12.3 Storage of cookie data
Information provided in these cookies may be stored by LINCOLNREFLEXOLOGY.CO.UK in an encrypted MySQL database if it’s necessary the operation or our website. Cookies will also be stored by YOU, should your browser be set to use them.
12.4 Refusing and deleting cookies
Most modern browsers allow you to refuse to accept cookies and also allow you to delete cookies.
The methods for doing so vary from browser to browser, from version to version, and can be dependent on operating system. You can however obtain up-to-date information about blocking and deleting cookies via the following:
https://support.google.com/chrome/answer/95647?hl=en (Chrome)
https://support.mozilla.org/en-US/kb/enable-and-disable-cookies-website-preferences (Firefox)
http://www.opera.com/help/tutorials/security/cookies/ (Opera)
https://support.microsoft.com/en-gb/help/17442/windows-internet-explorer-delete-manage-cookies (Internet Explorer)
https://support.apple.com/kb/PH21411 (Safari)
https://privacy.microsoft.com/en-us/windows-10-microsoft-edge-and-privacy (Edge)
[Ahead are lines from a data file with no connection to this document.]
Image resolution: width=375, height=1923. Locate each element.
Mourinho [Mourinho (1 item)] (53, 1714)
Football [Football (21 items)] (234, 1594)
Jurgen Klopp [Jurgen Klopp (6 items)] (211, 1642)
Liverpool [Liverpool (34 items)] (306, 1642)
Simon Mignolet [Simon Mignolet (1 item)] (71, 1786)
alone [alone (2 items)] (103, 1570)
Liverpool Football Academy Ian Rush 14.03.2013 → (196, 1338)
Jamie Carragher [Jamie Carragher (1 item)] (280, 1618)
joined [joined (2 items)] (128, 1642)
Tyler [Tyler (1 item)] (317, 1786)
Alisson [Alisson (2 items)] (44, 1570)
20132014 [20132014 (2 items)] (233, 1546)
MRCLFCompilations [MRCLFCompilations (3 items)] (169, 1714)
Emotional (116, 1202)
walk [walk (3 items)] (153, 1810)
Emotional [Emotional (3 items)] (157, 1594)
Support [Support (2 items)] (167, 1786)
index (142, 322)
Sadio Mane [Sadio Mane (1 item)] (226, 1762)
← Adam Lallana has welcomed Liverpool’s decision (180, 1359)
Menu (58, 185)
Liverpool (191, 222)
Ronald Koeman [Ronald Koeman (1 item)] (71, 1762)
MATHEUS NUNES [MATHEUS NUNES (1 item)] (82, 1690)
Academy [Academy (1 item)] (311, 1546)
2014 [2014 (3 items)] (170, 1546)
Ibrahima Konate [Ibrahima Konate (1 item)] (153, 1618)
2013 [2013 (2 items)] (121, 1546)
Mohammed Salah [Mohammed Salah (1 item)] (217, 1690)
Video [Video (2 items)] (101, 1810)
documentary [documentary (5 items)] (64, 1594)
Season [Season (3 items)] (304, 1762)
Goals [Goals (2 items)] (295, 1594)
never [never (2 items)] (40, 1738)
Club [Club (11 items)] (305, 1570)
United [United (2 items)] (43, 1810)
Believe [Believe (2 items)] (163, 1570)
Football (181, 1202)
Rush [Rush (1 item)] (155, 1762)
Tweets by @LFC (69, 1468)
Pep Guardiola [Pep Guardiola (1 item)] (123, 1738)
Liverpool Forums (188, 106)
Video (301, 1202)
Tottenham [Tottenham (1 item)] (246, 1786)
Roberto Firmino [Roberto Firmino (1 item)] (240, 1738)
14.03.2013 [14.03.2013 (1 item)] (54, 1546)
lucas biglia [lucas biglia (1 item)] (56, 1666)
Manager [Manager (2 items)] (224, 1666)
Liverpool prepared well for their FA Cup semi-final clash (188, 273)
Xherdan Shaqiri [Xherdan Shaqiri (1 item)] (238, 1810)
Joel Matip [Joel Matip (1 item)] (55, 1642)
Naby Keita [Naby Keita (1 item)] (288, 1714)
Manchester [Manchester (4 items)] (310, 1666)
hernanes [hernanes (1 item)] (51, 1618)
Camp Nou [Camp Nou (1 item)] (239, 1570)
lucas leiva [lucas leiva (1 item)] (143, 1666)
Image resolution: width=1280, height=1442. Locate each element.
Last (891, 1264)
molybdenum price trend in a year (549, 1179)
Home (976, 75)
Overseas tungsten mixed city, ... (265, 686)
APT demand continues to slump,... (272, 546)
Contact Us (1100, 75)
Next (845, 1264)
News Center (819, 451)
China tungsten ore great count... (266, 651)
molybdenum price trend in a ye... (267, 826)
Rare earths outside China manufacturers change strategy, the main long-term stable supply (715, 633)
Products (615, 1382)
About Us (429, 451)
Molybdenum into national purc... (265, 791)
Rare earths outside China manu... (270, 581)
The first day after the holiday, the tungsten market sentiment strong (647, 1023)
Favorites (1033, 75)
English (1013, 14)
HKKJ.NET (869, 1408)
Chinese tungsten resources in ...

12.5 The impact of blocking cookies
Blocking all cookies will have a negative impact upon the usability of many websites, and should you block cookies on our website, you will not be able to use all of the features of our website.
- Complaints
In the event that you wish to make a compliant about how your personal data is being handled, you have a legal right to complain. If you do not get a response within 30 days of your correspondence, you can initiate a complaint to the ICO.
ICO
Address: Wycliffe House, Water Lane, Wilmslow, SK9 5AF
Telephone: 0303 123 1113
Email: https://ico.org.uk/global/contact-us/email/
The latest version of this document is dated 25th May 2018.